E se as mutações do corpo eram já matéria de obras-primas do canadiano, como “Videodrome”, “A mosca” ou “Crash”, entre muitas outras, “The shrouds – As mortalhas” confronta-nos com um dos nossos medos mais profundos e que tentamos em permanência esquecer: a morte e o fim da presença corporal, nossa ou dos nossos entes queridos.

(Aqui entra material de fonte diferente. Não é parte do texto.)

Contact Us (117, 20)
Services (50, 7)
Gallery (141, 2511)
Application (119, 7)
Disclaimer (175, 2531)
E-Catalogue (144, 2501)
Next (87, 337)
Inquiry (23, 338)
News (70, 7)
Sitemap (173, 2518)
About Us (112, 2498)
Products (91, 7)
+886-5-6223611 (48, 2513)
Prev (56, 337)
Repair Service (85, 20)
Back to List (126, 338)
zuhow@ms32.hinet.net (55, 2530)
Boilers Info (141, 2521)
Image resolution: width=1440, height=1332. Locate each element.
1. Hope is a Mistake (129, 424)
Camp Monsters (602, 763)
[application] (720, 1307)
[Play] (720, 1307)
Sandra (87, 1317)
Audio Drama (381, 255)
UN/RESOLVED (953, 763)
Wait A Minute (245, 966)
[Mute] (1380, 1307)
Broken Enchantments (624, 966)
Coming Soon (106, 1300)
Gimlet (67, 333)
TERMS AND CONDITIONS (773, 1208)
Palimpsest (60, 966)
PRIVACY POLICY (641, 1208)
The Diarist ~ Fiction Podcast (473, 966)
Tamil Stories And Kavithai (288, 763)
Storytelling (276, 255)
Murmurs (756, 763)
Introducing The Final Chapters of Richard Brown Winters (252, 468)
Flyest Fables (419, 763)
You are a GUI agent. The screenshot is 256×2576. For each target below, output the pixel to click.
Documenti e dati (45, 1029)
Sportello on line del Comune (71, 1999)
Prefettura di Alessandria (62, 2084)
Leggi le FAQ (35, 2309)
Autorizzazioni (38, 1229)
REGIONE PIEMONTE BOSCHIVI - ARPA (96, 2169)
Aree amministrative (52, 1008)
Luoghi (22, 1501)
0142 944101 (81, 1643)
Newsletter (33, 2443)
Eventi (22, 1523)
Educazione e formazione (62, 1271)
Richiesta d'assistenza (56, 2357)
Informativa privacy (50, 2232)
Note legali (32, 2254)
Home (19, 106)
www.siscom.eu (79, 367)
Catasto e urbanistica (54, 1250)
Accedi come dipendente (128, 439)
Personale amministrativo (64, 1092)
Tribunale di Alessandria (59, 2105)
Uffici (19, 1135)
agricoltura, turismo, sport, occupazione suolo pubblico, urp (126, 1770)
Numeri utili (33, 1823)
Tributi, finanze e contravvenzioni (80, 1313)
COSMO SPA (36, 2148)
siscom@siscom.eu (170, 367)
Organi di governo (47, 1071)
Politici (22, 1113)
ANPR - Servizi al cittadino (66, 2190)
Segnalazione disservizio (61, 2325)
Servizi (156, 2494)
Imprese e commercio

Em “The shrouds”, Croneberg coloca Vincent Cassel como Karsh, diretor, numa sociedade vagamente futurista, de um cemitério muito especial. Equipado com as mais avançadas tecnologias de imagem, os familiares dos defuntos têm acesso a uma câmara colocada no interior do caixão, podendo acompanhar o processo de decomposição dos seus entes queridos.
Mas Karsh é o primeiro a usufruir desta possibilidade, depois da sua mulher sucumbir a uma doença terminal. Ao apresentar o processo a uma possível cliente, descobre algo de estranho no cadáver da mulher. Um ataque ao cemitério que destruiu algumas das campas, a irmã da esposa e o ex-marido desta e possíveis ataques informáticos dos russos ou dos chineses permitem a Cronenberg uma deriva pela forma como fazemos os nossos lutos, com o corpo e as suas decomposições a levarem-nos numa viagem de volta ao universo fantástico do realizador.
O facto de se tratar de uma obra cuja génese aconteceu pouco depois da morte da sua esposa, com quem partilhava a vida há quatro décadas, torna este filme um dos mais pessoais da obra ímpar de David Cronenberg, de 82 anos.
O olhar clínico do realizador sobre as sociedades do futuro, os diálogos na margem da ironia e a cumplicidade de Vincent Cassel e Diane Kruger, fazem de “The shrouds – As mortalhas” uma obra angustiante mas fascinante.